Classifier Free Guidance (CFG), a value AI artists tinker with every day.
Classifier guidance is a way to incorporate** image labels** in diffusion models. You can use a label to guide the diffusion process. For example, the label "cat" steers the reverse diffusion process to generate photos of cats.
The classifier guidance scale is a parameter for controlling how closely the diffusion process should follow the label.
Here is an example below. Suppose there are 3 groups of images with the label "cat", "dog" and "human". If the diffusion is unguided, the model will draw samples from each group's total population, but sometimes it may draw images that could fit two labels, e.g. a boy petting a dog.
Classifier guidance. Left: unguided. Middle: small guidance scale. Right: large guidance scale.
With high classifier guidance, the images produced by the diffusion model would be biased toward the extreme or unambiguous examples. If you ask the model for a cat, it will return an image that is unambiguously a cat and nothing else.
The classifier guidance scale controls how closely the guidance is followed. In the figure above, the sampling on the right has a higher classifier guidance scale than the one in the middle. In practice, this scale value is simply the multiplier to the drift term toward the data with that label.
Classifier guidance needs an extra model to provide that guidance, but this has presented some difficulties in training.
Classifier-free guidance, in its authors' terms, is a way to achieve "classifier guidance without a classifier". Instead of using class labels and a separate model for guidance, they proposed to use image captions and train a conditional diffusion model, exactly like the conditioning in text-to-image.
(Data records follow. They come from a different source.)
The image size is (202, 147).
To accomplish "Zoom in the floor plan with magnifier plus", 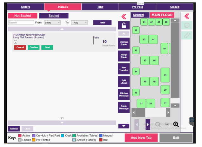I will (176, 124).
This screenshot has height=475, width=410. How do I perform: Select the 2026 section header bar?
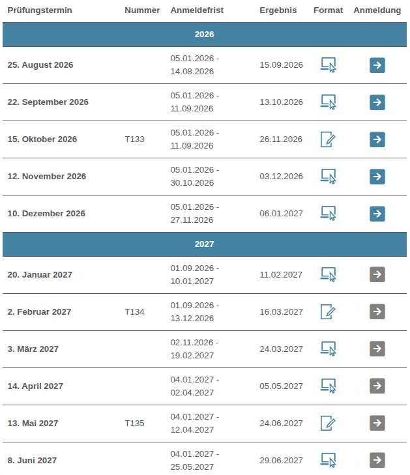point(205,35)
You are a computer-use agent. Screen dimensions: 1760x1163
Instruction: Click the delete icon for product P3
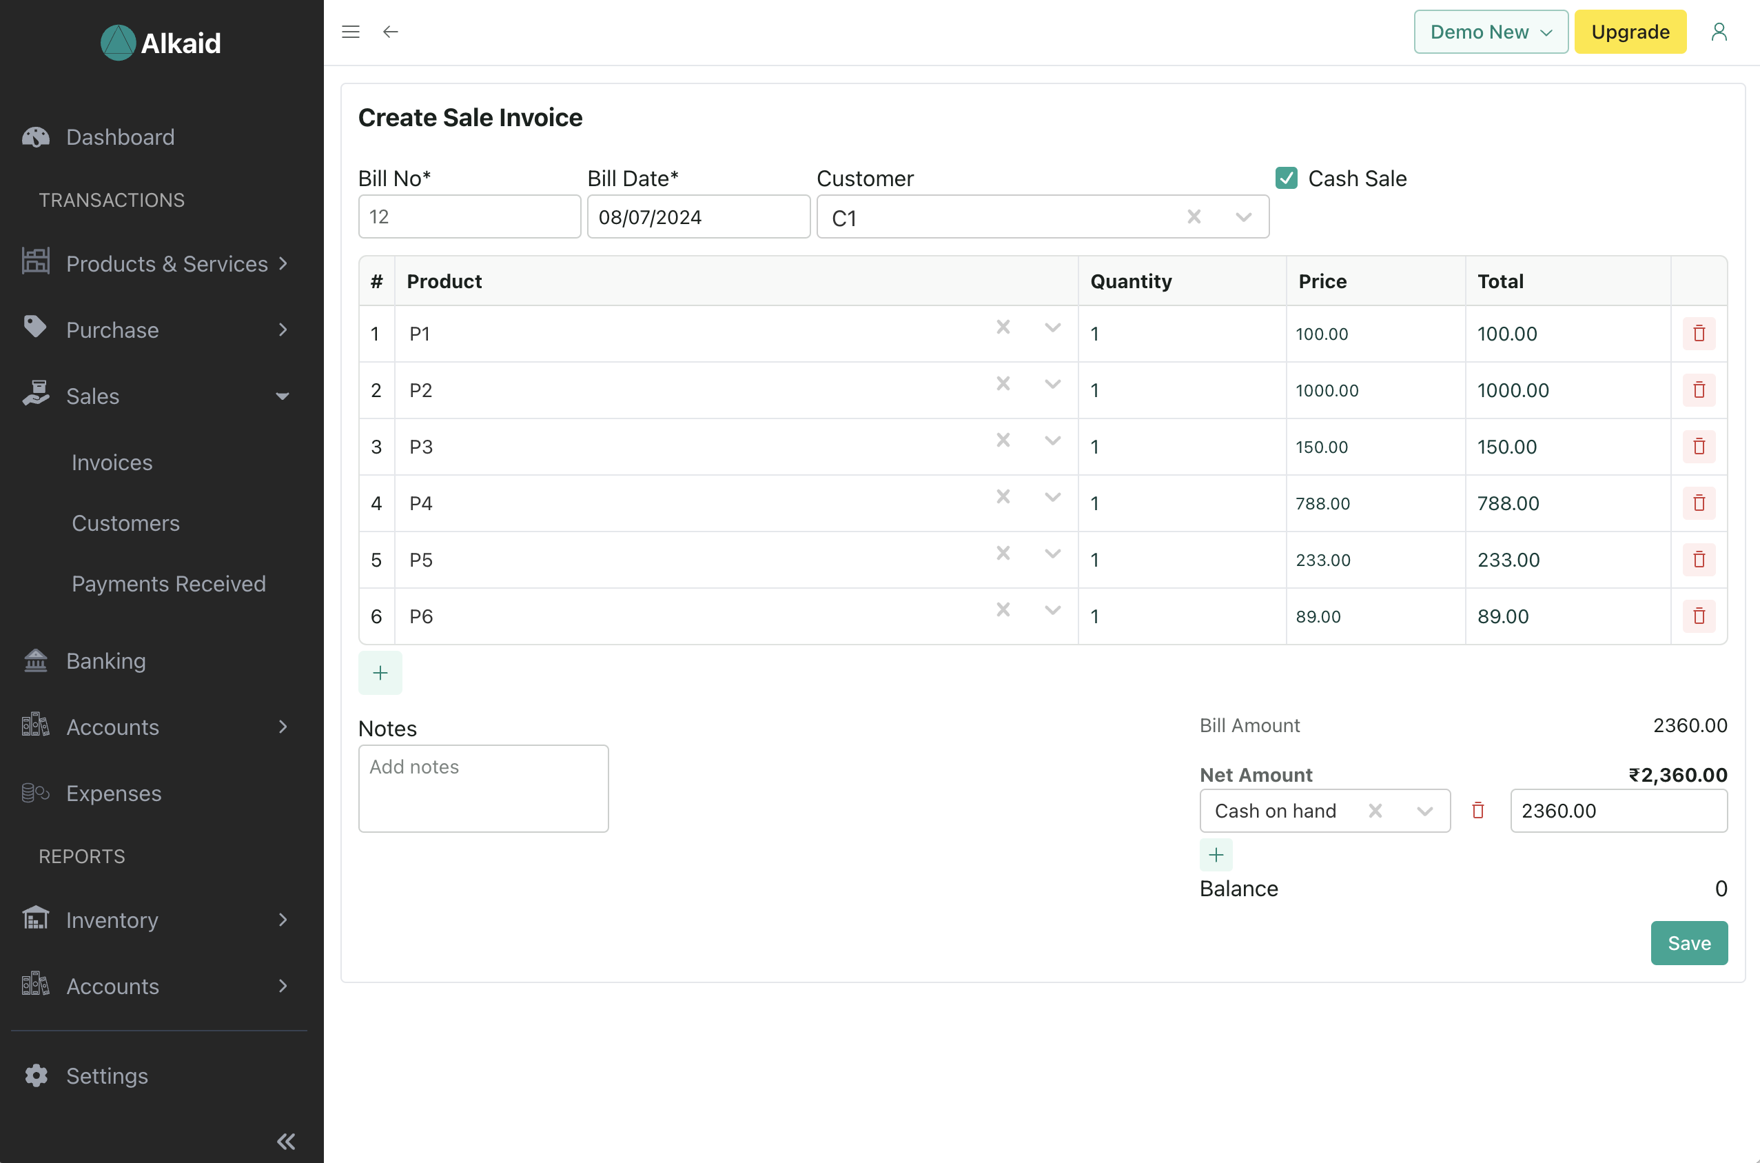(1699, 447)
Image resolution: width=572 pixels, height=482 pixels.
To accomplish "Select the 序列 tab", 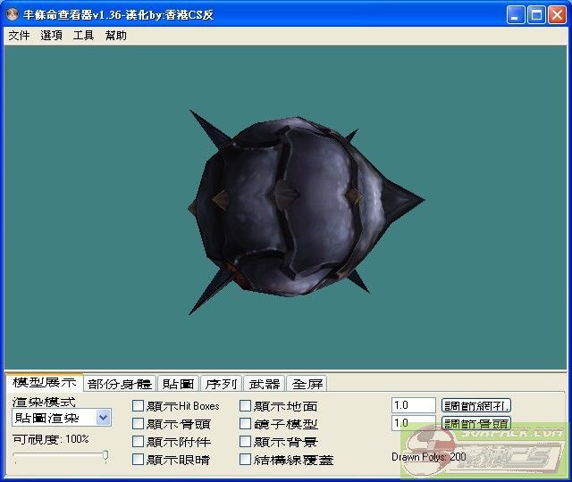I will coord(221,384).
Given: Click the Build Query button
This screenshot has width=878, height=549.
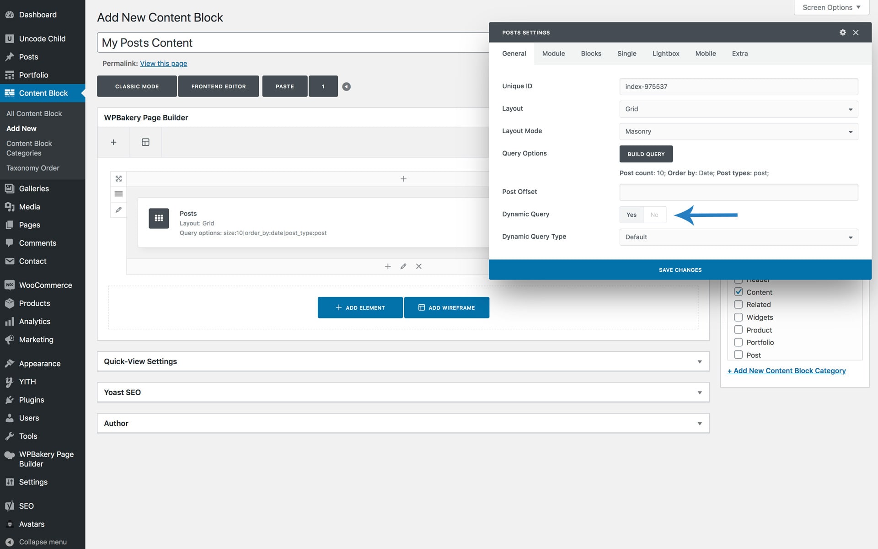Looking at the screenshot, I should tap(646, 154).
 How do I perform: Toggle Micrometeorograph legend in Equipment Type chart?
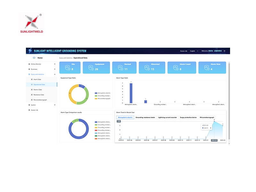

They put the classifier part as conditioning of the noise predictor U-Net, achieving the so-called "classifier-free" (i.e. without a separate image classifier) guidance in image generation.
The text prompt provides this guidance in text-to-image.
How to control how much the guidance should be followed with classifier-free diffusion process via conditioning?
Classifier-free guidance (CFG) scale is a value that controls how much the text prompt conditions the diffusion process. The image generation is unconditioned (i.e. the prompt is ignored) when it is set to 0. A higher value steers the diffusion towards the prompt.